Last week’s print course session was on linocut printing. I really loved doing this. Knowing in advance what we were going to do, I went through my list of photographs and chose a few that had a good amount of contrast. With each of these, I used Lightroom to produce a clean B&W print, which I further modified to produce an image that looked good in what was basically 2-bit. Of those, two seemed to present the best combination of not-too-difficult alongside still-interesting-image. I cropped and printed each as 6×4 (since that was the size we were told the lino would be: btw, one guy on the course asked what lino was: see this fascinating wikipedia article), both normal and reverse.

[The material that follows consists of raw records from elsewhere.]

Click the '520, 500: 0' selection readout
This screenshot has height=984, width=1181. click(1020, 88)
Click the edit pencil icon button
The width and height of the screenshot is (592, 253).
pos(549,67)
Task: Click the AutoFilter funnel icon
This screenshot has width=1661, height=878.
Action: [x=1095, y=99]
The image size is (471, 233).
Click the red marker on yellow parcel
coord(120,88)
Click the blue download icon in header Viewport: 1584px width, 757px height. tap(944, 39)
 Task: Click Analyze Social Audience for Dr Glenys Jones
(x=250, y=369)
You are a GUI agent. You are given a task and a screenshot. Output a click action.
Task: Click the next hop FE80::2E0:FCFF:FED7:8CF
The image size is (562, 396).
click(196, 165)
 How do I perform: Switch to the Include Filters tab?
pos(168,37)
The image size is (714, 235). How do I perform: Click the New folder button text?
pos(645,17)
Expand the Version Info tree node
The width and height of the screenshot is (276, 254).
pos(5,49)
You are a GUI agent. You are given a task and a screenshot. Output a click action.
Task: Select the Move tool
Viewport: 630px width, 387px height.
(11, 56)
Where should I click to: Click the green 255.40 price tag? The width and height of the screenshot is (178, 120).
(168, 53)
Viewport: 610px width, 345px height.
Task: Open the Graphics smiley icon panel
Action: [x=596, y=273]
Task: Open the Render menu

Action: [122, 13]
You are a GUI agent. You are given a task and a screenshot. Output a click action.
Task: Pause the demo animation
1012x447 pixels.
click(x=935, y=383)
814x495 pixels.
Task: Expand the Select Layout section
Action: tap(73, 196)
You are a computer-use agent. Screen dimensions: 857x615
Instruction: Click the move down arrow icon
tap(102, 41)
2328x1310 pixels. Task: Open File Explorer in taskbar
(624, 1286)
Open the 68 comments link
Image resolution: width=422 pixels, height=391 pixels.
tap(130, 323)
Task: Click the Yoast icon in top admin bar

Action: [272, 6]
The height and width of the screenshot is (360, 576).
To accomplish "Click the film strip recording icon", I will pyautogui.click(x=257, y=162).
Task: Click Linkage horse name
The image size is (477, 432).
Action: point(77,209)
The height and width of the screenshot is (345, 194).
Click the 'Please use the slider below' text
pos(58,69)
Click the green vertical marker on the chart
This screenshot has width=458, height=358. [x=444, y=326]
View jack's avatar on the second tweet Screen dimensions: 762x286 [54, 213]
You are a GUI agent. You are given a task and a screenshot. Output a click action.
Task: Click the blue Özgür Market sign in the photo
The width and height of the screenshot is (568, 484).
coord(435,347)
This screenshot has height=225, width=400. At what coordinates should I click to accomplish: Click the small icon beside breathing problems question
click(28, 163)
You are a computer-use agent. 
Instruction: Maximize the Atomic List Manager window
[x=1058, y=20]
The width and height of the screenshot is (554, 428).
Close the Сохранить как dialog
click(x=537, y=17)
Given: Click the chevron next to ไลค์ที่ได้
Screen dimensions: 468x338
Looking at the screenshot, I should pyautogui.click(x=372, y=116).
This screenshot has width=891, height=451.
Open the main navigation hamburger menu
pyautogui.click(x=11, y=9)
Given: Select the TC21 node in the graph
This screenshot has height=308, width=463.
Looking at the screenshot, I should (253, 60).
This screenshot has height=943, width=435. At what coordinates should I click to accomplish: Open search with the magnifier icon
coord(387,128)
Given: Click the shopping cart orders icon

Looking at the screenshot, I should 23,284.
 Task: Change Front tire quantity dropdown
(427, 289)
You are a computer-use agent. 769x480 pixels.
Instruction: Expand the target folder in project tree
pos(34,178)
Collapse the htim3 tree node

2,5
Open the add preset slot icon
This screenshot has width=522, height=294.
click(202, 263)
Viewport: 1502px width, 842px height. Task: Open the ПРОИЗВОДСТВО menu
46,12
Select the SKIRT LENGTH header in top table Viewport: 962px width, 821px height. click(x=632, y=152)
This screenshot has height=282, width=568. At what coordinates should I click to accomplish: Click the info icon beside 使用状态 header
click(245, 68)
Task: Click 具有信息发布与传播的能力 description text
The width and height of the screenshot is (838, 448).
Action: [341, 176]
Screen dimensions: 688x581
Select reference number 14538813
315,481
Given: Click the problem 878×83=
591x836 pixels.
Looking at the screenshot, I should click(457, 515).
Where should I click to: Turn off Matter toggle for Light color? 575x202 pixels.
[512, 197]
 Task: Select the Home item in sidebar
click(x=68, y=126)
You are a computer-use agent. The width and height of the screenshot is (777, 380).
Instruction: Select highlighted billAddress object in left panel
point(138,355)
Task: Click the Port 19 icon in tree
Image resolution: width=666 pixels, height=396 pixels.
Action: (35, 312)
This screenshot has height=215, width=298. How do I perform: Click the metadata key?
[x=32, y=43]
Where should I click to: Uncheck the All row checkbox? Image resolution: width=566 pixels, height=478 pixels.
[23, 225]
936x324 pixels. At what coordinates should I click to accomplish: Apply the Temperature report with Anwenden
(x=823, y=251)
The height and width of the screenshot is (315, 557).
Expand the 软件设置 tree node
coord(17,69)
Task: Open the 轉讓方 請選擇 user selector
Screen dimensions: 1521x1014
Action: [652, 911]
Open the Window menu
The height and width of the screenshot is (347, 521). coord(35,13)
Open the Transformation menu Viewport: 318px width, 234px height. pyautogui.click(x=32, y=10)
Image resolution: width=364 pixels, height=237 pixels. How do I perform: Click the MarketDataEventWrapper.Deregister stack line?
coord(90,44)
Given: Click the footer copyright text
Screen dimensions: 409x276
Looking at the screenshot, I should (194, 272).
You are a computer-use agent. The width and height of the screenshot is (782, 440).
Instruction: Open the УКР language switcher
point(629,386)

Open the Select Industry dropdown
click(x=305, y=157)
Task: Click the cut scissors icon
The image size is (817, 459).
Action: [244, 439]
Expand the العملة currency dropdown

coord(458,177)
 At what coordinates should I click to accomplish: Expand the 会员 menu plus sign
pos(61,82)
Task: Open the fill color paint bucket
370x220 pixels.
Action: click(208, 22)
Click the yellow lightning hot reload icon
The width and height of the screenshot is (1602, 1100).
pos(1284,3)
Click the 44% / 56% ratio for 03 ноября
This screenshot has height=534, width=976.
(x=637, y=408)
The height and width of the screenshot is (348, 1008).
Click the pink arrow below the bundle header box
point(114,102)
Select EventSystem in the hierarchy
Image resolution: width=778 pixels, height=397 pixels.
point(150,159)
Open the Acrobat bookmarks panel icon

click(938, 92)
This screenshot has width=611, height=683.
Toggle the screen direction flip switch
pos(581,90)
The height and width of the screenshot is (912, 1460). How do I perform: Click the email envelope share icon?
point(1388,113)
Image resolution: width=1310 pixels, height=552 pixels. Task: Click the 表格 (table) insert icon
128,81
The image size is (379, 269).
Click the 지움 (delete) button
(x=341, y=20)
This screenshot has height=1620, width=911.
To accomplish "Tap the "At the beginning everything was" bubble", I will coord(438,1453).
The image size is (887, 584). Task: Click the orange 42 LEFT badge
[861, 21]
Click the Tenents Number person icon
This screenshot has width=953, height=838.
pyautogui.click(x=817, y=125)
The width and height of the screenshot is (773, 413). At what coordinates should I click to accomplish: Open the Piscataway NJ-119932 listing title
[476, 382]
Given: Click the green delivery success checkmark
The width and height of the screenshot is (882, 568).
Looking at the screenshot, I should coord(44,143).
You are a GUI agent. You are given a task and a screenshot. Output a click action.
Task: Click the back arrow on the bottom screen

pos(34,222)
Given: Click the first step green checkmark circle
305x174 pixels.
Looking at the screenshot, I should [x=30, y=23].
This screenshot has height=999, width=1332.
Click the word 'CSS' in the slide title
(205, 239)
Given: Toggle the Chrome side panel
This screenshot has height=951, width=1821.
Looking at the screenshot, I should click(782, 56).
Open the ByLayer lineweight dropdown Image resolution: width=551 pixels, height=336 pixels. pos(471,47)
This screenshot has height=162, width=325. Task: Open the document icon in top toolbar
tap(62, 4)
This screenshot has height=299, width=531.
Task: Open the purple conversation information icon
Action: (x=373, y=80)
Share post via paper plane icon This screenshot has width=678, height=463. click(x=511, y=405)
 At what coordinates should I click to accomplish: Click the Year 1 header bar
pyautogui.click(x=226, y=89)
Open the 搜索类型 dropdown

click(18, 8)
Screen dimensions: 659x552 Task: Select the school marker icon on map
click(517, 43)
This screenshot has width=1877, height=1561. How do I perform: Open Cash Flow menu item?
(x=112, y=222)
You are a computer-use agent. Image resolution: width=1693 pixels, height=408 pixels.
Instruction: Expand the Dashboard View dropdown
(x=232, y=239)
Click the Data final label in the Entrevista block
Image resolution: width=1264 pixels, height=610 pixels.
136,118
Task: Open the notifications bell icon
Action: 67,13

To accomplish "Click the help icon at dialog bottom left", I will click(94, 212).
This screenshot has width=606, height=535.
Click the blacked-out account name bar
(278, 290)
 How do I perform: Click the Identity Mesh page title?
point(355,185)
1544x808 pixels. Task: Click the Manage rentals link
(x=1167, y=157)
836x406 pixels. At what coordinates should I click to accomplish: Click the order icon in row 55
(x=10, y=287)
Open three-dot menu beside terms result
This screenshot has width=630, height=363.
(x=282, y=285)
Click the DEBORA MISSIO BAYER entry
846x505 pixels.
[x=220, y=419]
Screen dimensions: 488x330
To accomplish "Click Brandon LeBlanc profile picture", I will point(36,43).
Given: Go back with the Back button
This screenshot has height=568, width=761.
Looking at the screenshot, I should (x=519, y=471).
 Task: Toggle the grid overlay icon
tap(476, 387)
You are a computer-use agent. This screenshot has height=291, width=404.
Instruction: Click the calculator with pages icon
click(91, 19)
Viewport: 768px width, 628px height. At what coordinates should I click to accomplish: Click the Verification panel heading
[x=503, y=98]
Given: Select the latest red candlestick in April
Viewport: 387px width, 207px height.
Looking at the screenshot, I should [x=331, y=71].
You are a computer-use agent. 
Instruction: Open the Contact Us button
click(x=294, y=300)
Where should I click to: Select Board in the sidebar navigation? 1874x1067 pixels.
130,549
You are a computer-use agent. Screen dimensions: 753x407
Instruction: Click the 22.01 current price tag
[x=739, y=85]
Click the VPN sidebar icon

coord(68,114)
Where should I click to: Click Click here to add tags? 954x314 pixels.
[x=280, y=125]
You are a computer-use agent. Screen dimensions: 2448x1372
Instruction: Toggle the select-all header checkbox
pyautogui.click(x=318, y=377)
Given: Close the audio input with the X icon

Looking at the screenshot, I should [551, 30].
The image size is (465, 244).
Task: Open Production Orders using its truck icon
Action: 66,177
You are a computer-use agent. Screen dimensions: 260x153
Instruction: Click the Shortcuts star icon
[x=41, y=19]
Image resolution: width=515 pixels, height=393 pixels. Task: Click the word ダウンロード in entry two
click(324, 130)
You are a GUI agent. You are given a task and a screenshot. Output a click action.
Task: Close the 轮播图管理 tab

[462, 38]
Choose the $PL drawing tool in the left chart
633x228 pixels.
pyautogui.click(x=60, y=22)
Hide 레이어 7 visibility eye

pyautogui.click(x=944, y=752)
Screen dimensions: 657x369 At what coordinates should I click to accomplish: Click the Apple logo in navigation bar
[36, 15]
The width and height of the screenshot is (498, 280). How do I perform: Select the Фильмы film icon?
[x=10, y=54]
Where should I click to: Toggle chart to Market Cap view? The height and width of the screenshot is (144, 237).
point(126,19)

Nichola gave us each some basic instruction in lino preparation and cutting, handed out the tools and then left us to it. I picked the simplest of my images but even that proved to take a long time.

I put some carbon paper onto the lino and the reverse image over that and then traced out the lines. I was going to scribble in the areas to be cut out but it took me so long to do the tracing I was running out of time so I just started cutting. Hell, it hurt after a while. I probably wasn’t holding the cutting tools correctly. At least I hope I wasn’t since my thumb was still partially numb three days later!

Most of the class were making multiple prints while I was still cutting so I stopped in the end and just printed what I had. I can see bits where I cut what I shouldn’t and other bits that were left that should have been removed. Still the images look ok.

The photograph I started with was (blurred line through the middle is a telephone wire):

bird in tree

I made three prints. The first in orange, second in black and third in purple. The third looked much like the second so I’ve left it out. The first two were:

linocut: bird in tree: orange print

and

linocut: bird in tree: black print

I’m really pleased with these. I enjoyed the work, love the type of image produced and am sure that this and monoprinting are the way I’m meant to go. This week is hard ground etching, which I’m less sure of. Still need to decide on images to take along.

One lesson I need to remember is to allow more time for carving, which should be okay since I’ll probably work on the carving at home and only take the lino in when I have a few to print. More important is to properly mark out the cutting areas on the lino. Using carbon paper is not good enough. As I was cutting, my hand was erasing other parts of the tracing. Nichola suggested going over the tracing with permanent ink which I’ll do in future.

Also need to use any photograph only as a starting point. I need to trace the photograph onto paper (or not even that) and then compose the image I want using black pen and brush.